-- begin The input --

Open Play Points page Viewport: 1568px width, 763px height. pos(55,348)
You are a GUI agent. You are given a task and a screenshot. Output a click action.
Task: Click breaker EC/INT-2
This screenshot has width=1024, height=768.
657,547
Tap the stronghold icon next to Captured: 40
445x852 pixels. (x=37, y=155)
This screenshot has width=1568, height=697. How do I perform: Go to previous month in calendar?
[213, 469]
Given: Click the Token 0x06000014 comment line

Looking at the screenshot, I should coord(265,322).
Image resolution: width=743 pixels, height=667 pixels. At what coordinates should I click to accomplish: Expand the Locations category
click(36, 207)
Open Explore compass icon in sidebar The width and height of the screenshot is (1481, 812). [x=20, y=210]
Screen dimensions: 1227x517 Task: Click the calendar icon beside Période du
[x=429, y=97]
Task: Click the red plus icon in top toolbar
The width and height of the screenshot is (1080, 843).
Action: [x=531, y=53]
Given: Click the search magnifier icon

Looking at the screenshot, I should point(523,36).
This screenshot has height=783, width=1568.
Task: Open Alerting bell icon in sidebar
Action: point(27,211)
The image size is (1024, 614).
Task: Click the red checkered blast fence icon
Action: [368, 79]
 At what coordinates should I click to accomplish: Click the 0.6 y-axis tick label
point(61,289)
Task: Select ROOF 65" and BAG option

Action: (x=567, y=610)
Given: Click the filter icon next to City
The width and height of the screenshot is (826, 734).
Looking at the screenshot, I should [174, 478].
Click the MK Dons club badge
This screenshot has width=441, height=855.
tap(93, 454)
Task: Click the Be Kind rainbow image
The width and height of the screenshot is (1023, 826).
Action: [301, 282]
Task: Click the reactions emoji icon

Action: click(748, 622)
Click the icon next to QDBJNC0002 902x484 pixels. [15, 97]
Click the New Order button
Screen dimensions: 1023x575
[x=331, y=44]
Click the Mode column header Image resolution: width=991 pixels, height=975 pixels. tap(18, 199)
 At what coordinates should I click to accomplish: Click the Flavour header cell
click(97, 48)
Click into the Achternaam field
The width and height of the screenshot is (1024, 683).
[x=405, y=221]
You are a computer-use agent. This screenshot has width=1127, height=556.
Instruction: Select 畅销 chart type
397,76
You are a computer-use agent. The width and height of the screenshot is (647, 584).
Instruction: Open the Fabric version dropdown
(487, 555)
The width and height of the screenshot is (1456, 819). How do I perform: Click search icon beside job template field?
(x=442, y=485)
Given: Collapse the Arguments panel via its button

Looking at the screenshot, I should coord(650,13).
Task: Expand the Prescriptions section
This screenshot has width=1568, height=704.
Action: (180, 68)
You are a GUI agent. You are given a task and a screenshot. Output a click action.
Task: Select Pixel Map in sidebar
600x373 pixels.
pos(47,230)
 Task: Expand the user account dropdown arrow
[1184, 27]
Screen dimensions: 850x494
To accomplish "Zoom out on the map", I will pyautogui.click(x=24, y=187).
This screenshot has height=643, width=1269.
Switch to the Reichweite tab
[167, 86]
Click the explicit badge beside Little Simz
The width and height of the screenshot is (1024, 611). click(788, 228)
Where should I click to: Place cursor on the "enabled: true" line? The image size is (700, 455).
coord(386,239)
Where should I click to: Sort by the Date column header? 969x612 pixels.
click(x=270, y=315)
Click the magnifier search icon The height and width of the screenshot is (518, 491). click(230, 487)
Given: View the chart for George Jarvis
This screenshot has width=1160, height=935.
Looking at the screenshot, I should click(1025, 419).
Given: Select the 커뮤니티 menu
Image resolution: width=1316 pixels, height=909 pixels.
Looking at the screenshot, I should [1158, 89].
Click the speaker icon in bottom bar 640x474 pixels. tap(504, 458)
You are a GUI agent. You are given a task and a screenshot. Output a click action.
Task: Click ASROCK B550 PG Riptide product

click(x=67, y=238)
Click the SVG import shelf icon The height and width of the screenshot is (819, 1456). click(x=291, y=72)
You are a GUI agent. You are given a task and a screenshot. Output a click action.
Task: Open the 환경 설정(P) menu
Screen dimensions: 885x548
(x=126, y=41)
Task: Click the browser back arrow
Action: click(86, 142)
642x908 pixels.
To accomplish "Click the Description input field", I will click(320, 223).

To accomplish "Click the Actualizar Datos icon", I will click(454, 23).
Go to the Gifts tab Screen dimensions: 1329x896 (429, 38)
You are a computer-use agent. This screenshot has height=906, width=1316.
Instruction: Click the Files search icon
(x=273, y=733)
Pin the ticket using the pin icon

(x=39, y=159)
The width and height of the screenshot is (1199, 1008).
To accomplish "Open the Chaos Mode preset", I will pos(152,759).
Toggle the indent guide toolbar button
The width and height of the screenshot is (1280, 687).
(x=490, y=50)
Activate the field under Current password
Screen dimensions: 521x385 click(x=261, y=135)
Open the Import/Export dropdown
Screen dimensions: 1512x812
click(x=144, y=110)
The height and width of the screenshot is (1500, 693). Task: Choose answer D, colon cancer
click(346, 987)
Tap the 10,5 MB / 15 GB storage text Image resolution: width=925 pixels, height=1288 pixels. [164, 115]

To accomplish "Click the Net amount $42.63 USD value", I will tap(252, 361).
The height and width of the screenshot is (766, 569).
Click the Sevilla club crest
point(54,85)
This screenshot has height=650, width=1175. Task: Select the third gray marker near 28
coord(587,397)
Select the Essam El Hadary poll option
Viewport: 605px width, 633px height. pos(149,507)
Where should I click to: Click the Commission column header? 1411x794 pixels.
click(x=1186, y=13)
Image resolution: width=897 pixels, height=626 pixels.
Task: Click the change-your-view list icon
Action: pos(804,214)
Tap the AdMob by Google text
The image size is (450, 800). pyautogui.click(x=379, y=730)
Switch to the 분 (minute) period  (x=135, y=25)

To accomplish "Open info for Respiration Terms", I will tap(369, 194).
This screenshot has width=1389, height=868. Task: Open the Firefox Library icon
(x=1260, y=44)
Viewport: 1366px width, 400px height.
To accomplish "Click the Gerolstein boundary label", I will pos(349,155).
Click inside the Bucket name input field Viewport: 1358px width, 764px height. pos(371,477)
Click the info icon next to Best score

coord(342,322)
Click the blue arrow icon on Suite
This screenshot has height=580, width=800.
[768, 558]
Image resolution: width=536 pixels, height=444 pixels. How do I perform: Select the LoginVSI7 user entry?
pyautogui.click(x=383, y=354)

-- end The input --

(What to work on)
Write the records from the line with "Given: View the chart for George Jarvis" through the line with "Viewport: 605px width, 633px" as a JSON list of strings, one string per line, both of those lines included. Leave out blank lines.

(Solution below)
[
  "Given: View the chart for George Jarvis",
  "This screenshot has width=1160, height=935.",
  "Looking at the screenshot, I should click(1025, 419).",
  "Given: Select the 커뮤니티 menu",
  "Image resolution: width=1316 pixels, height=909 pixels.",
  "Looking at the screenshot, I should [1158, 89].",
  "Click the speaker icon in bottom bar 640x474 pixels. tap(504, 458)",
  "You are a GUI agent. You are given a task and a screenshot. Output a click action.",
  "Task: Click ASROCK B550 PG Riptide product",
  "click(x=67, y=238)",
  "Click the SVG import shelf icon The height and width of the screenshot is (819, 1456). click(x=291, y=72)",
  "You are a GUI agent. You are given a task and a screenshot. Output a click action.",
  "Task: Open the 환경 설정(P) menu",
  "Screen dimensions: 885x548",
  "(x=126, y=41)",
  "Task: Click the browser back arrow",
  "Action: click(86, 142)",
  "642x908 pixels.",
  "To accomplish \"Click the Description input field\", I will click(320, 223).",
  "To accomplish \"Click the Actualizar Datos icon\", I will click(454, 23).",
  "Go to the Gifts tab Screen dimensions: 1329x896 (429, 38)",
  "You are a computer-use agent. This screenshot has height=906, width=1316.",
  "Instruction: Click the Files search icon",
  "(x=273, y=733)",
  "Pin the ticket using the pin icon",
  "(x=39, y=159)",
  "The width and height of the screenshot is (1199, 1008).",
  "To accomplish \"Open the Chaos Mode preset\", I will pos(152,759).",
  "Toggle the indent guide toolbar button",
  "The width and height of the screenshot is (1280, 687).",
  "(x=490, y=50)",
  "Activate the field under Current password",
  "Screen dimensions: 521x385 click(x=261, y=135)",
  "Open the Import/Export dropdown",
  "Screen dimensions: 1512x812",
  "click(x=144, y=110)",
  "The height and width of the screenshot is (1500, 693). Task: Choose answer D, colon cancer",
  "click(346, 987)",
  "Tap the 10,5 MB / 15 GB storage text Image resolution: width=925 pixels, height=1288 pixels. [164, 115]",
  "To accomplish \"Click the Net amount $42.63 USD value\", I will tap(252, 361).",
  "The height and width of the screenshot is (766, 569).",
  "Click the Sevilla club crest",
  "point(54,85)",
  "This screenshot has height=650, width=1175. Task: Select the third gray marker near 28",
  "coord(587,397)",
  "Select the Essam El Hadary poll option",
  "Viewport: 605px width, 633px height. pos(149,507)"
]